[[ Supplied material, beginning ]]
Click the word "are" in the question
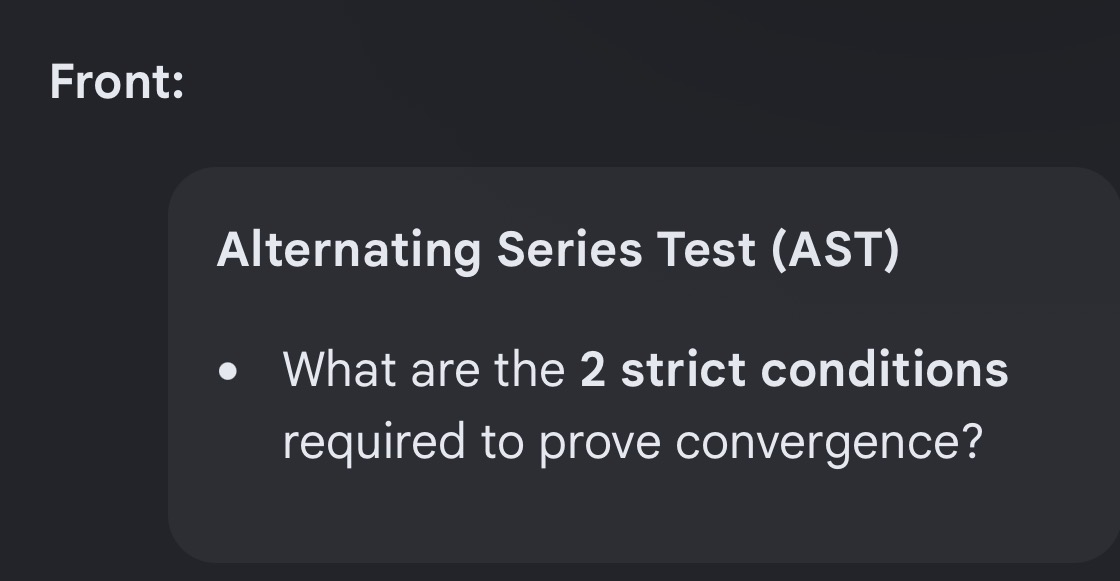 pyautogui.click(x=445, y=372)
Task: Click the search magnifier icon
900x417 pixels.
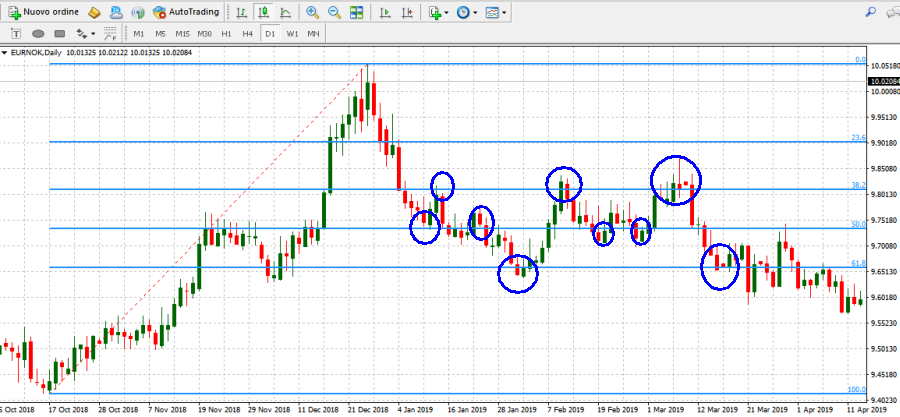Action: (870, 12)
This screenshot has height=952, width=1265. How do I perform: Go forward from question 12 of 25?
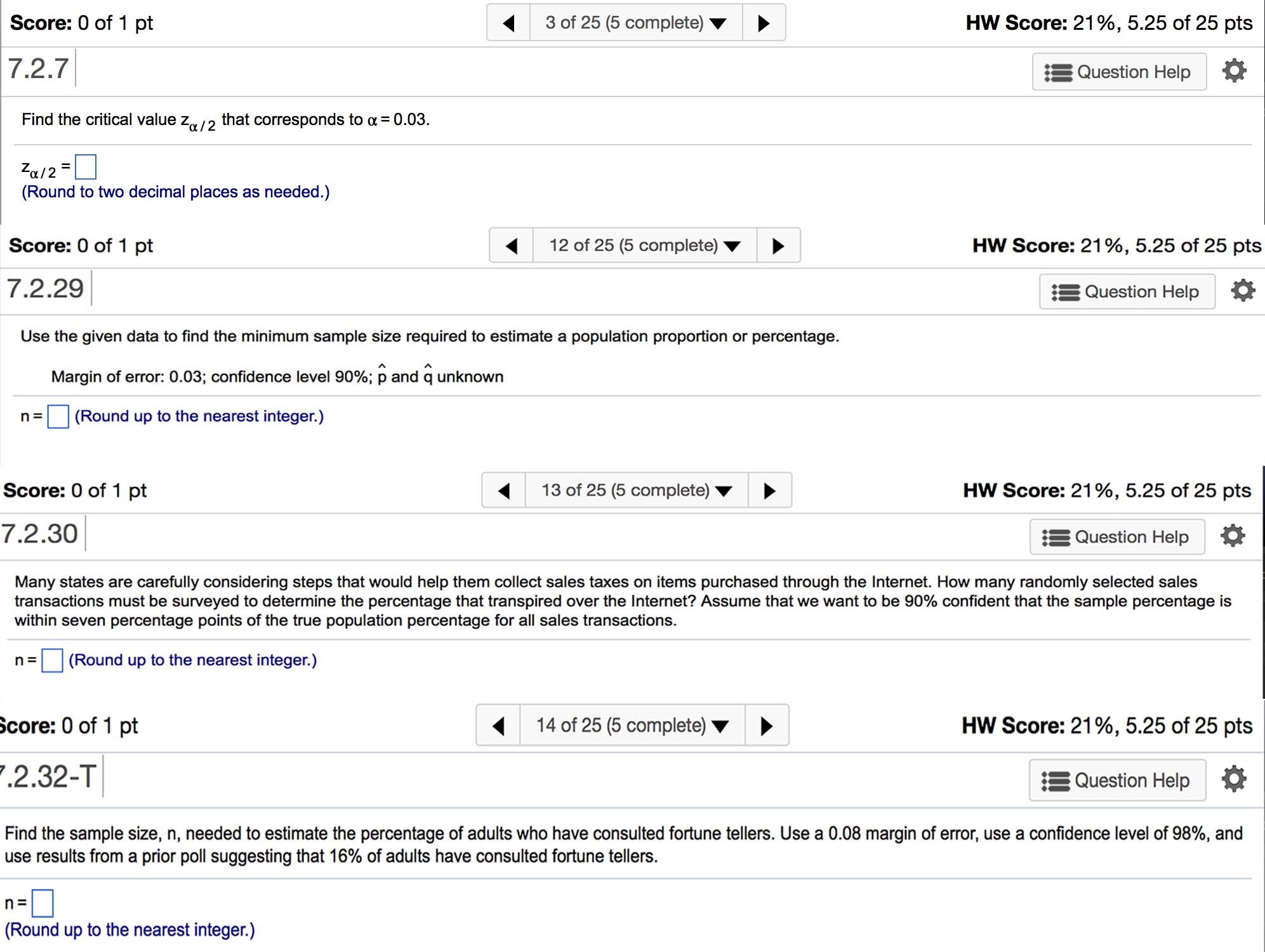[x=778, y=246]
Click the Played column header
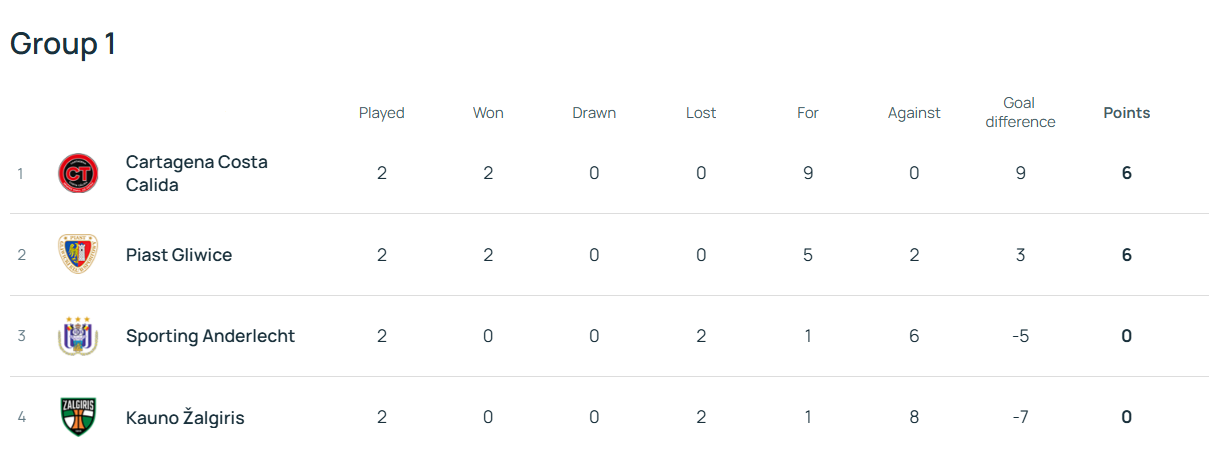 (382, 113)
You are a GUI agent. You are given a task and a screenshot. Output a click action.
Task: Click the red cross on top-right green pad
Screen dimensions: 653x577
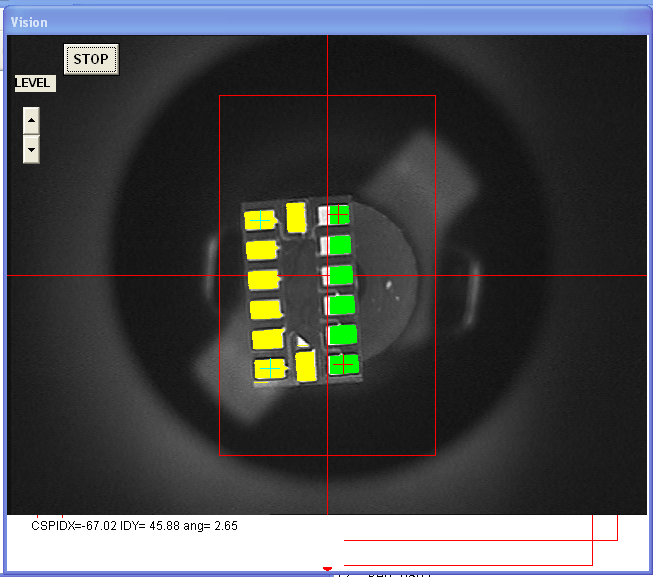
[[ Supplied material, end ]]
### [What the exercise asks]
Starting from the line that contains "900x417 pixels.", transcribe exactly each line down to the final line of the material above, excluding every picture and adding nothing else.

### [Written reply]
900x417 pixels.
Action: (870, 12)
This screenshot has height=952, width=1265. How do I perform: Go forward from question 12 of 25?
[x=778, y=246]
Click the Played column header
 (382, 113)
You are a GUI agent. You are given a task and a screenshot. Output a click action.
Task: Click the red cross on top-right green pad
Screen dimensions: 653x577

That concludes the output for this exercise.